Tinyfiledialogs in Fortran

tinyfiledialogs on sourceforge.net is a cross-platform C library that provides modal dialogs and file dialogs. I’ve recently completed the interface module to call this code from Fortran.

	! calling function tinyfd_inputbox
	write(*,'(A)') "Enter tinyfd_inputbox()"
	aTitle = "a Title" // char(0)
	aMessage = "a Message" // char(0)
	aDefaultInput = "an Input" // char(0)
	cpointer = tinyfd_inputBox(aTitle, aMessage, c_loc(aDefaultInput) )
	! or for a password box: cpointer = tinyfd_inputbox(atitle, amessage, c_null_ptr )
	if ( c_associated(cpointer) ) then
                    ! Convert C Pointer to Fortran pointer
		call c_f_pointer(cpointer, fpointer) 
                    ! Remove NULL character at the end
		string = fpointer(1:index(fpointer,c_null_char)-1) 
		write (*,'(A)') string

I am not sure what to do for the UTF-16 / wchar_T functions, also offered by tinyfiledialogs in C, as Fortran doesn’t seem to be ready to handle these kind of strings. What do you think ?

edit: tinyfiledialogs handles char strings as UTF-8 (on windows and on unix). On windows, in C, it also offers UTF-16 / wchar_t. I was wondering if these UTF-16 / wchar_t calls may be of any use in Fortran. It seems not, So I should just stick to UTF-8

Fortran supports “the character set UCS-4 as specified in ISO/IEC 10646”, which is UTF-32.

is there any Fortran functions to convert between UTF-32 and UTF-16 ? or is it something I should do in C ?
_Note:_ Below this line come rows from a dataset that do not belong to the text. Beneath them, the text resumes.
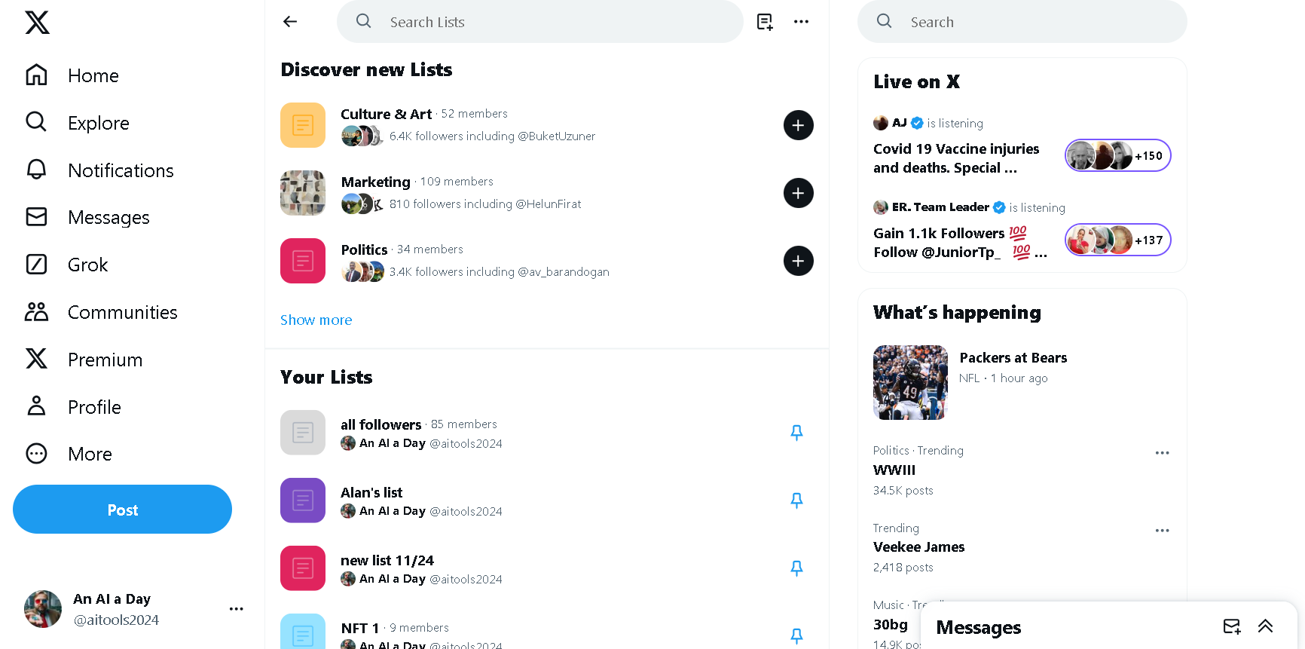Toggle the pin on "Alan's list"
The image size is (1305, 649).
(796, 501)
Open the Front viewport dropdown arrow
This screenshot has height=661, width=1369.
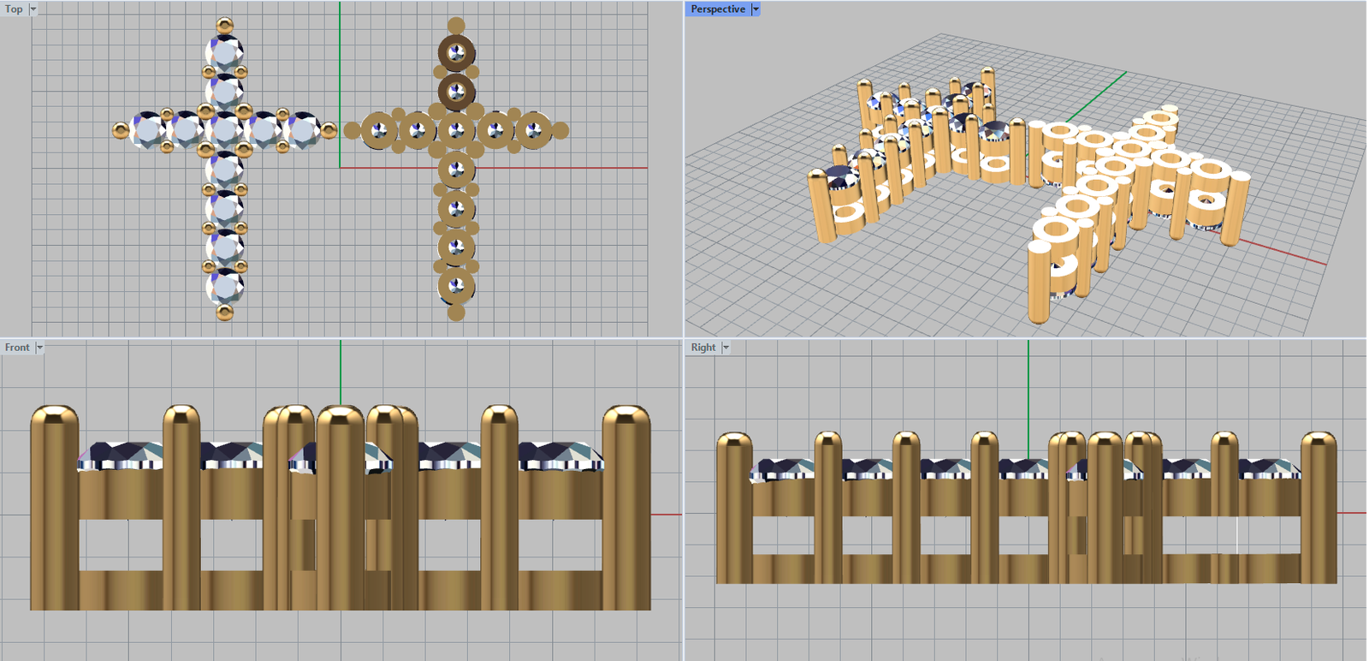(39, 348)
While the Fortran language provides a way to specify “wide characters”, it does not require that a compiler support them, and some do not. The typical approach is to store these in arrays of integers that are the appropriate width, but you’ll need library routines to handle them.

1 Like

Nag supports 4 character kind types (1,2, 3 and 4 byte), and gfortran supports 2 character kind types. Intel (ifort and ifx), Cray, Nvidia Fortran, and Silverfrost Fortran only support 1 character kind.

1 Like

Thanks for clarifying that.
I have got a question. I have looked for “10646” or “UCS-4” in the draft, and those strings appear in various places, but I did not understood it was not required. How should we read the standard to discriminate what is “required” and what “may be provided”?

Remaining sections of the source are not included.